A mecânica das histórias dramáticas
- Roniel
- 14 de fev. de 2018
- 3 min de leitura
Como o ser humano consegue causar emoção no outro apenas contando-lhe uma história? Aqui estão duas formas utilizadas amplamente pelas mais diversas narrativas para se alcançar tal objetivo.
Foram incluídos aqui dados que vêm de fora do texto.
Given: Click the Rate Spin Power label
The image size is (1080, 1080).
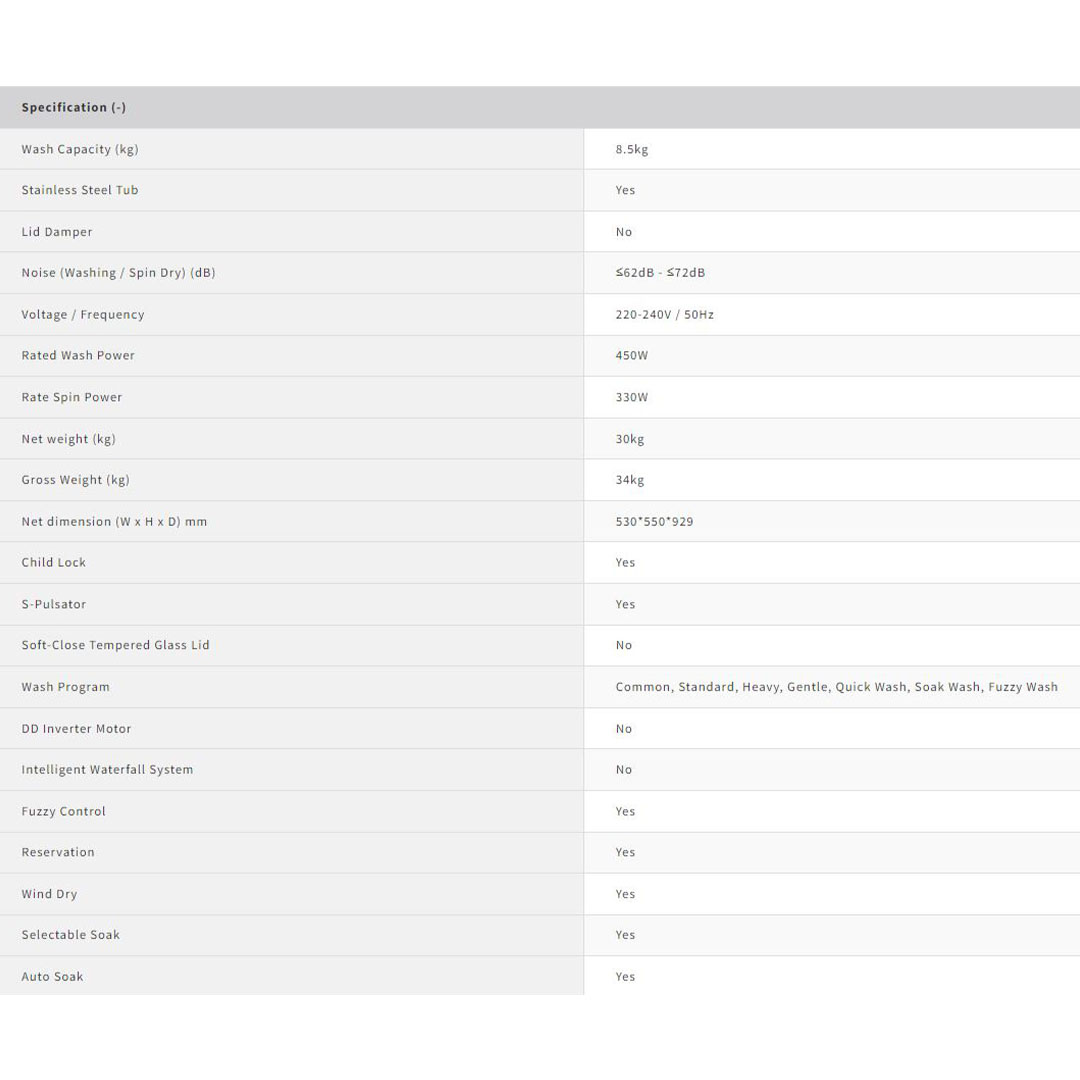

Contar estórias é uma verdadeira e genuína arte do ser humano. Não por menos, causar os mais diversos sentimentos ao se contar uma peça de ficção a alguém ou a um grupo também pode ser considerada uma.
Historicamente o ser humano busca por pequenos retratos de suas mais humildes expressões espontâneas em imagens que procuram nos entreter com momentos de nossas vidas, contadas de várias e imaginativas formas. Desde os mitos e lendas no mundo antigo passando por séculos de evolução na maneira de como presentear os seres humanos com suas próprias emoções expostas.
Para isso o homem “criou” um mecanismo chamado arte com suas diversas engrenagens de diferentes tamanhos e formas: o teatro, a literatura, a música, a pintura, o cinema. Apenas para citar algumas delas.
E na história vamos contando estórias. De um ser humano para outro.
E é justamente aí que entram as emoções.
Afinal, como criar uma estória dramática, daquelas de arrancar as mais sinceras lágrimas, ou de fazer-nos ficar tristes com uma estória fictícia, ou felizes e aliviados com o sucesso do herói que nem existe na vida real?
A verdade é que não existe uma fórmula. A arte não é uma ciência exata.
Inconscientemente somos levados até nossas mais fortes emoções com mecanismos que, silenciosamente, passam por nosso corpo e atingem aquilo que guardamos.
Enquanto espectadores de uma bela estória, isso acontece da maneira mais natural possível.
Mas alguém pensou em fazer aquilo com você. Alguém “criou” o mecanismo que faria você sentir o que sentiu ao ler aquele livro, ouvir aquela música ou assistir àquele filme.
Falando especificamente do bonito ato de se contar uma estória, o artifício do drama pode ser criado de duas principais e diferentes maneiras: o drama interno e o externo.
O drama interno tem essa nomenclatura porque faz referência direta ao que está se contando em páginas, quadros ou cenas. O objetivo desta modalidade de drama é criar uma situação para as personagens (ou para apenas uma delas, em geral a protagonista) que façam com que o espectador sinta-se integralmente em sua pele.
Seguindo a proposta básica de uma obra de ficção, a de fazer as pessoas embarcarem em todos os detalhes daquela narrativa e esquecerem que podem sair delas a qualquer momento, o drama interno não faz mais que o dever de casa.
Você vê seu personagem preferido sentindo saudade, tristeza, medo ou felicidade e acaba por sentir o mesmo. É essa a graça de toda estória de ficção.

Cena do filme Interestelar (Interstellar, 2014)
Já o drama externo, como esperado, faz justamente o oposto. Sua proposta é a de subverter toda a ideia criada para estórias de ficção.
Em vez de fazer-nos entrar nas páginas ou na tela de uma boa narrativa, ao vermos nosso herói passando por determinada situação somos automaticamente transportados não para a cabeça dele e sim para a nossa.
Em determinados trechos daquele recorte de vida que chamamos carinhosamente de estória, podemos muito bem nos ver em um espelho mais do que individual ao acabarmos por cair em uma lembrança da infância ou de um fato que aconteceu no mês ou ano passado.
Essa modalidade é audaciosa, perigosa e sensível. Justamente a mais difícil de se alcançar por autores pois, como já citado, faz o papel oposto de toda a anatomia do que se contar e de, principalmente, como se contar. Tira o espectador de sua narrativa ficcional e o leva para a dele: reflexiva e pessoal.

Cena do filme Um Olhar do Paraíso (The lovely bones, 2010)
E assim as estórias contam estórias. Feitas por seres humanos e dedicadas a seres humanos.
Um drama singelamente dosado nunca faz mal a ninguém. E talvez seja através deles que aprendamos um pouco mais sobre essa vida real. Irônico.
Partimos de uma mentira para tentarmos nos inserir em uma verdade.
Irônico, mas não anormal para nós.
Historicamente fomos assim e assim continuaremos por um longo tempo.